begin

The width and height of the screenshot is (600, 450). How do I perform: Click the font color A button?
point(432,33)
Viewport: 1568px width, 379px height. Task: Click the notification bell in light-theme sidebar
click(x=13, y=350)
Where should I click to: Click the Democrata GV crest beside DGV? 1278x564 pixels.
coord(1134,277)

end
begin

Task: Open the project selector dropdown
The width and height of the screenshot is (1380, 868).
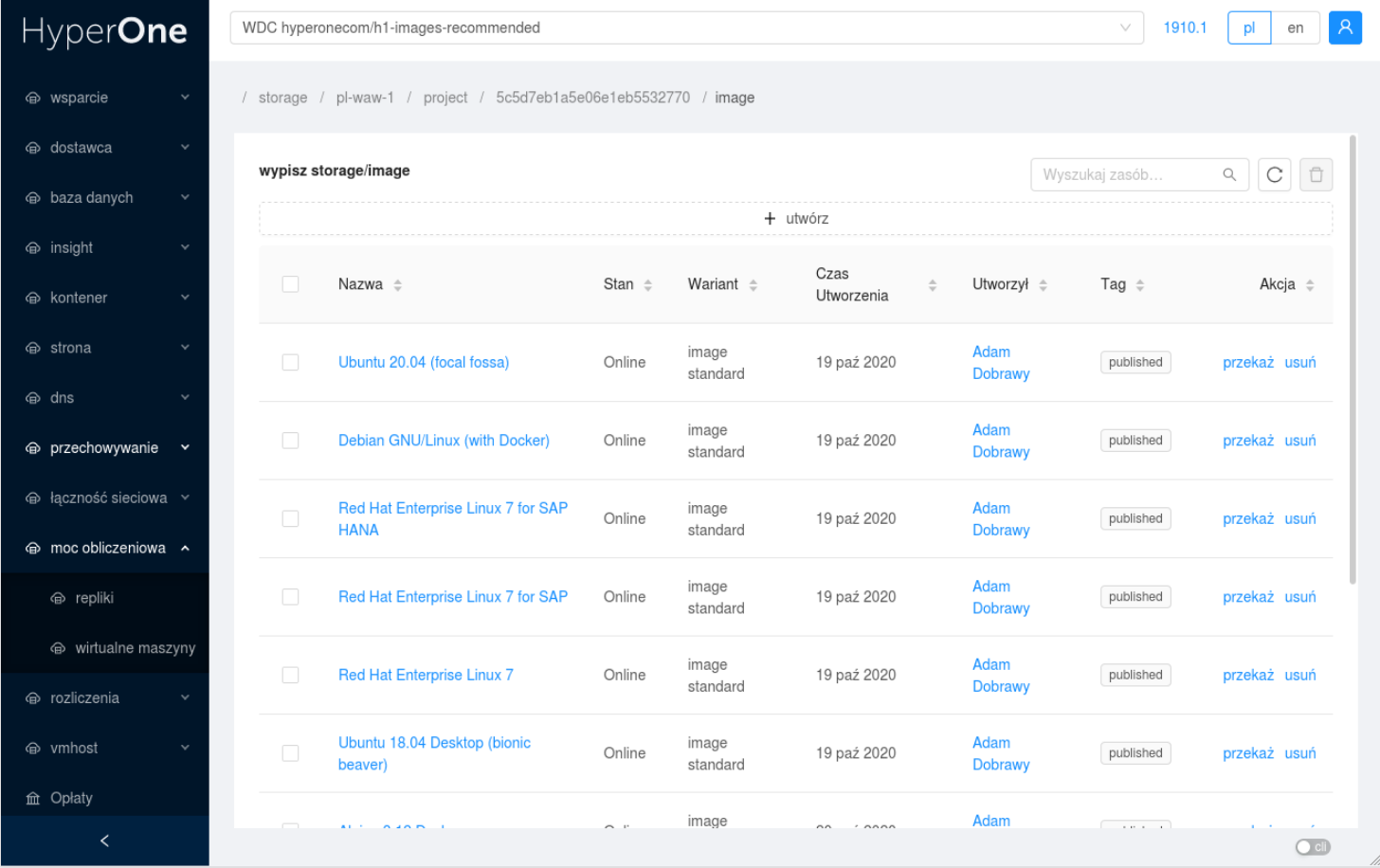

end
begin

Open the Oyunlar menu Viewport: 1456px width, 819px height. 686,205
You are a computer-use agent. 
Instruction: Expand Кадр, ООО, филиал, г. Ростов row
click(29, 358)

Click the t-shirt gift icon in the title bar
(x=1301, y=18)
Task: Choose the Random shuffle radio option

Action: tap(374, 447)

end

## What the exercise asks
Select every line of the listing above that contains the word "Task", and copy each of those lines.

## Answer to the problem
Viewport: 1568px width, 379px height. Task: Click the notification bell in light-theme sidebar
Task: Open the project selector dropdown
Task: Choose the Random shuffle radio option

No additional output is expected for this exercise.